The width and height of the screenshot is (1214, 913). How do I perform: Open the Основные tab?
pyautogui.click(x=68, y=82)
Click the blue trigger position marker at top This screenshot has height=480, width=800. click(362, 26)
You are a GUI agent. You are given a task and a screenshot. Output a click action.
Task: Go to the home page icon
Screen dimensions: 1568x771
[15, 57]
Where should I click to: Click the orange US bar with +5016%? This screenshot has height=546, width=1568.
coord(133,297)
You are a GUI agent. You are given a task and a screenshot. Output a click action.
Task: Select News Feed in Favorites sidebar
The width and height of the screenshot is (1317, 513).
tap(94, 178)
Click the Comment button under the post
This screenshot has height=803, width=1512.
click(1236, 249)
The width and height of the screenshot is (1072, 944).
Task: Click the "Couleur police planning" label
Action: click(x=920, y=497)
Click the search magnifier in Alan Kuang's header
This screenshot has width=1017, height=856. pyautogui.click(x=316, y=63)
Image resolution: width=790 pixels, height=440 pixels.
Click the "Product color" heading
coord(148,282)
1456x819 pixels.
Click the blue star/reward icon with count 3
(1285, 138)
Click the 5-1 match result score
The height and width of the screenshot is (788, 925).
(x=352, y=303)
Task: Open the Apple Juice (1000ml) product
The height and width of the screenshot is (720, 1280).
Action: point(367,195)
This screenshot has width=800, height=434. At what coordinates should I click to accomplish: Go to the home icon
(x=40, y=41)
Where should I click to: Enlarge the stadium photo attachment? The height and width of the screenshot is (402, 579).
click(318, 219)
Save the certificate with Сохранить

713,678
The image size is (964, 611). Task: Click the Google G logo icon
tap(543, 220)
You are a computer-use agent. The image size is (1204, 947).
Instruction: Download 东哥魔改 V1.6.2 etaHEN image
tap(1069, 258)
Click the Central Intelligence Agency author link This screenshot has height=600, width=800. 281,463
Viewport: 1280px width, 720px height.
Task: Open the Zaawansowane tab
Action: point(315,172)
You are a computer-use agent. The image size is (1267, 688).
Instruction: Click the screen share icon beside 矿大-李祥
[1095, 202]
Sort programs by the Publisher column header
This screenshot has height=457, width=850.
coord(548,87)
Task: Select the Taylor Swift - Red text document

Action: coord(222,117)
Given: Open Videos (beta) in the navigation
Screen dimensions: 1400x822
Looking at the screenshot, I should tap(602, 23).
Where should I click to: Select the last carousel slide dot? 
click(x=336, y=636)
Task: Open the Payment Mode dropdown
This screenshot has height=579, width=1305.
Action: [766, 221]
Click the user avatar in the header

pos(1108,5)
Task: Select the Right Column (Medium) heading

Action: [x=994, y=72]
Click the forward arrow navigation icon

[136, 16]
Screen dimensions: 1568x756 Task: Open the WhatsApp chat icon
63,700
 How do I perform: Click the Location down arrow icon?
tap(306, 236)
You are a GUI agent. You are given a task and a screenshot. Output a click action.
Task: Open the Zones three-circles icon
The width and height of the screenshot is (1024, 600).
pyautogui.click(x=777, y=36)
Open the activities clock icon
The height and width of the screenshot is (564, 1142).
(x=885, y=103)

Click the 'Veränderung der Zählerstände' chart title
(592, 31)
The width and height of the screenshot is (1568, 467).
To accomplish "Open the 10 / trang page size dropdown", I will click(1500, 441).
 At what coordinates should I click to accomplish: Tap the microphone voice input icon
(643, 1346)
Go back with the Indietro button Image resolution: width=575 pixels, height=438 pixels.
● ● ● ● ●
Your task is to reproduce the entire listing exactly as it appears.

The width and height of the screenshot is (1214, 913). How do I perform: Open the Основные tab?
pyautogui.click(x=68, y=82)
Click the blue trigger position marker at top This screenshot has height=480, width=800. click(362, 26)
You are a GUI agent. You are given a task and a screenshot. Output a click action.
Task: Go to the home page icon
Screen dimensions: 1568x771
[15, 57]
Where should I click to: Click the orange US bar with +5016%? This screenshot has height=546, width=1568.
coord(133,297)
You are a GUI agent. You are given a task and a screenshot. Output a click action.
Task: Select News Feed in Favorites sidebar
The width and height of the screenshot is (1317, 513).
tap(94, 178)
Click the Comment button under the post
This screenshot has height=803, width=1512.
click(1236, 249)
The width and height of the screenshot is (1072, 944).
Task: Click the "Couleur police planning" label
Action: click(x=920, y=497)
Click the search magnifier in Alan Kuang's header
This screenshot has width=1017, height=856. pyautogui.click(x=316, y=63)
Image resolution: width=790 pixels, height=440 pixels.
Click the "Product color" heading
coord(148,282)
1456x819 pixels.
Click the blue star/reward icon with count 3
(1285, 138)
Click the 5-1 match result score
The height and width of the screenshot is (788, 925).
(x=352, y=303)
Task: Open the Apple Juice (1000ml) product
The height and width of the screenshot is (720, 1280).
Action: point(367,195)
This screenshot has width=800, height=434. At what coordinates should I click to accomplish: Go to the home icon
(x=40, y=41)
Where should I click to: Enlarge the stadium photo attachment? The height and width of the screenshot is (402, 579).
click(318, 219)
Save the certificate with Сохранить

713,678
The image size is (964, 611). Task: Click the Google G logo icon
tap(543, 220)
You are a computer-use agent. The image size is (1204, 947).
Instruction: Download 东哥魔改 V1.6.2 etaHEN image
tap(1069, 258)
Click the Central Intelligence Agency author link This screenshot has height=600, width=800. 281,463
Viewport: 1280px width, 720px height.
Task: Open the Zaawansowane tab
Action: point(315,172)
You are a computer-use agent. The image size is (1267, 688).
Instruction: Click the screen share icon beside 矿大-李祥
[1095, 202]
Sort programs by the Publisher column header
This screenshot has height=457, width=850.
coord(548,87)
Task: Select the Taylor Swift - Red text document

Action: coord(222,117)
Given: Open Videos (beta) in the navigation
Screen dimensions: 1400x822
Looking at the screenshot, I should tap(602, 23).
Where should I click to: Select the last carousel slide dot? 
click(x=336, y=636)
Task: Open the Payment Mode dropdown
This screenshot has height=579, width=1305.
Action: [766, 221]
Click the user avatar in the header

pos(1108,5)
Task: Select the Right Column (Medium) heading

Action: [x=994, y=72]
Click the forward arrow navigation icon

[136, 16]
Screen dimensions: 1568x756 Task: Open the WhatsApp chat icon
63,700
 How do I perform: Click the Location down arrow icon?
tap(306, 236)
You are a GUI agent. You are given a task and a screenshot. Output a click action.
Task: Open the Zones three-circles icon
The width and height of the screenshot is (1024, 600).
pyautogui.click(x=777, y=36)
Open the activities clock icon
The height and width of the screenshot is (564, 1142).
(x=885, y=103)

Click the 'Veränderung der Zählerstände' chart title
(592, 31)
The width and height of the screenshot is (1568, 467).
To accomplish "Open the 10 / trang page size dropdown", I will click(1500, 441).
 At what coordinates should I click to accomplish: Tap the microphone voice input icon
(643, 1346)
Go back with the Indietro button Image resolution: width=575 pixels, height=438 pixels.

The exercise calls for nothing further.